[Functional therapy of diaphyseal fractures of the humeral bone]

T Gongol, D Mrácek
Acta Chirurgiae Orthopaedicae et Traumatologiae Cechoslovaca 2002, 69 (4): 248-53

PURPOSE OF THE STUDY: The authors present a method of the functional treatment of fractures of the humeral shaft at their department. They document its results on a group of 32 patients.

MATERIAL: The described method was used between 1992 and 2000 in 36 patients. Evaluation covered 32 patients. The minimal interval between the end of the treatment and evaluation of the group of patients was 1 year. Treated were closed fractures of the medial and distal thirds of the shaft. The average age of patients at the time of injury was 47 years (range, 18-87 years).

METHOD: The method described by the authors is based on the principles of the functional treatment of fractures advocated by Sarmiento. After indicating the patient for this therapy, a classic "rigid" fixation is assembled in the phase I. After obtaining elastic stability, it is replaced in phase II by a sleeve allowing full flexion of the elbow and minimally limiting the range of motion in the shoulder. As soon as mechanical stability develops (signs of callus on radiograph), the treatment enters its phase II which is characterised by a sleeve not limiting the motion of joints at all. The treatment ends upon the presence of a bone callus and absence of pain at the fracture site. During the whole therapy the skin condition is monitored and emphasis is put on the prevention of Sudeck's algoneurodystrophy. The authors evaluate the result of the treatment with a focus on the limitation of the range of motion of joints and the developing angulation of the humeral shaft.

RESULTS: The method of the functional treatment resulted in the healing of 97% of patients. Only in one case there developed a non-union requiring surgery. Hospitalized were 22% of patients, the average duration of hospitalization was 9.3 days (except for the patient with the nonunion). The total duration of fixation was 97 days (interval of 58 to 183 days). Limitation of the range of motion of the glenohumeral joint was found out in 47%, of the elbow in 28% of cases. However, the limitation itself exceeded only in 1 case 25 degrees. The resulting angulation of the axis of the limb with unlimited range of motion of the joint limits subjectively 1 patient.

DISCUSSION: The authors attempt to address in their work the permanent conflict between the concepts of the surgical and conservative therapy. They themselves prefer the method of functional treatment at their department. They fully support the fact that the function is necessary for both healing and prevention of the subsequent limitation of the range of motion. For the sake of the function, in harmony with others they waive the requirement for an accurate anatomical reduction of fragments. The results they present prove a high percentage of healing without complications. The resulting angulation of the humeral shaft limits the patients neither from the functional nor cosmetic viewpoints. Subjective evaluation of the course of the treatment by patients was mostly positive.
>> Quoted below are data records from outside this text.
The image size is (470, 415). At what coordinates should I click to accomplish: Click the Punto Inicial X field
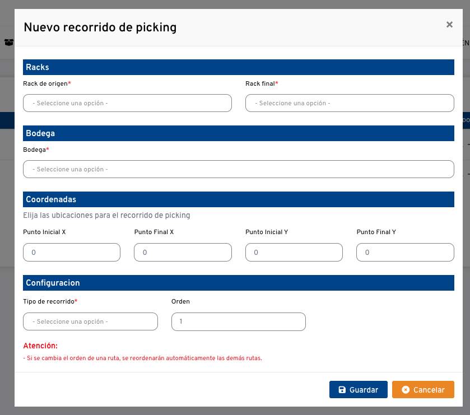click(71, 252)
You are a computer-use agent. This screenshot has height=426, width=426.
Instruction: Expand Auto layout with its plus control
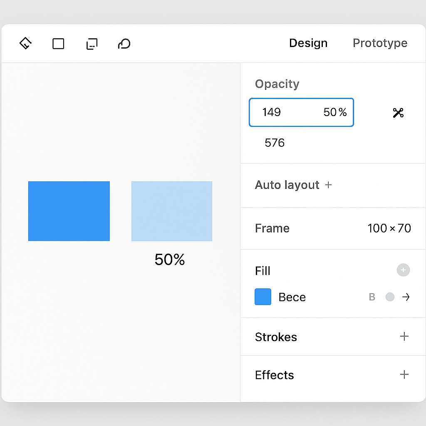(x=328, y=185)
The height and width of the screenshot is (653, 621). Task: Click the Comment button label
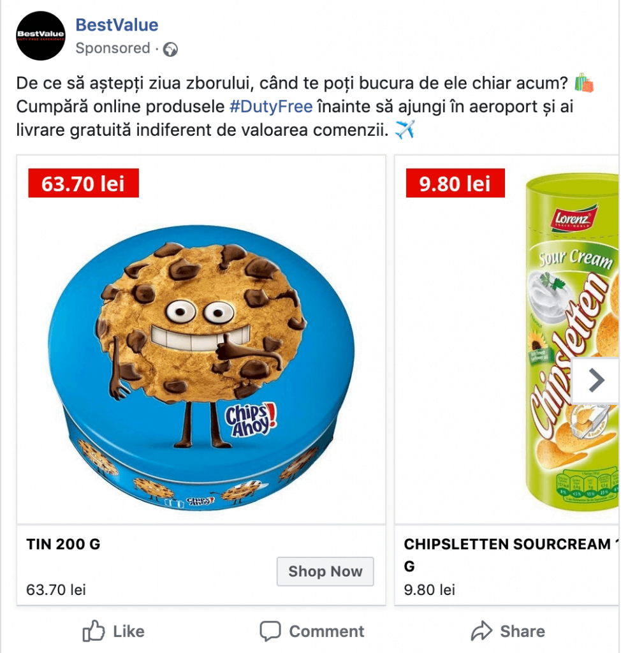coord(326,631)
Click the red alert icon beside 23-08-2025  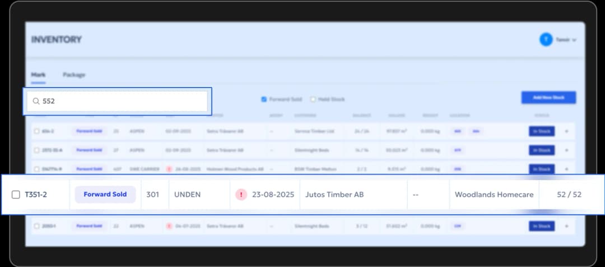241,195
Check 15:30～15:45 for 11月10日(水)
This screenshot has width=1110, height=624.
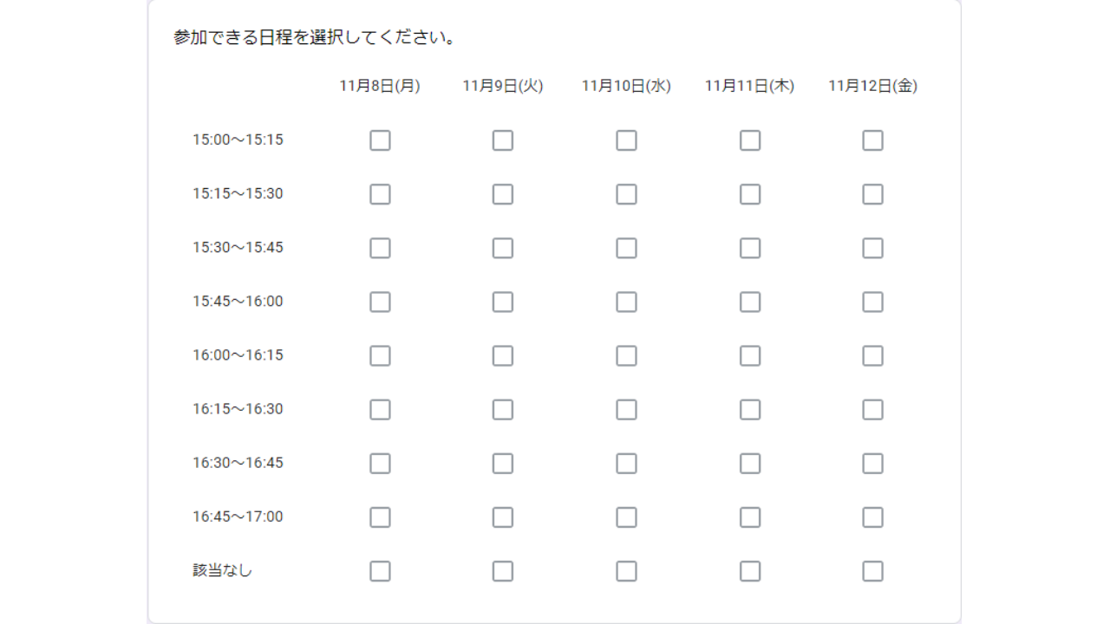click(626, 248)

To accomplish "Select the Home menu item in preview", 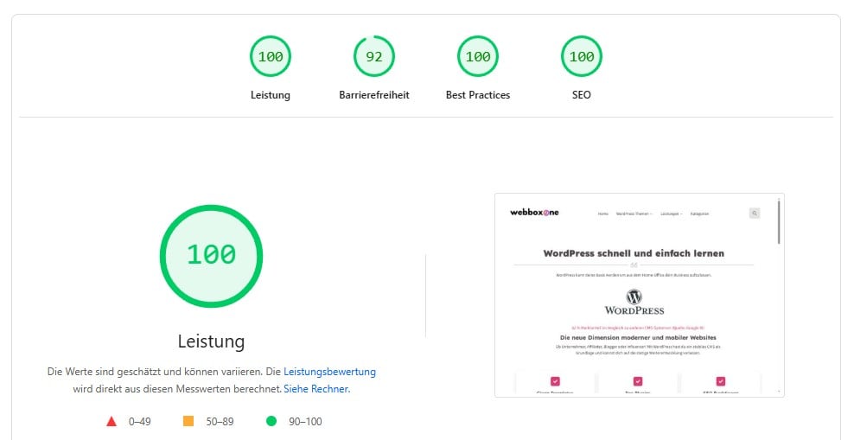I will coord(602,214).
A prerequisite of the success of the method is also selection of patients from which it is possible to expect cooperation with the physician throughout the whole treatment.

CONCLUSION: The results of the evaluated group of patients managed by the method of the functional treatment entitle the authors to state that this procedure is the method of choice in the therapy of closed fractures of the distal two thirds of the humeral shaft not associated with neural or vascular lesion, although the exact mechanism promoting the process of osteogenesis in the course of the treatment is not quite known. The benefit of this method is that patients may be almost exclusively treated in the out-patient department and that there is a minimal incidence of complications. However, it is a time-intensive procedure both for the physician and the patient.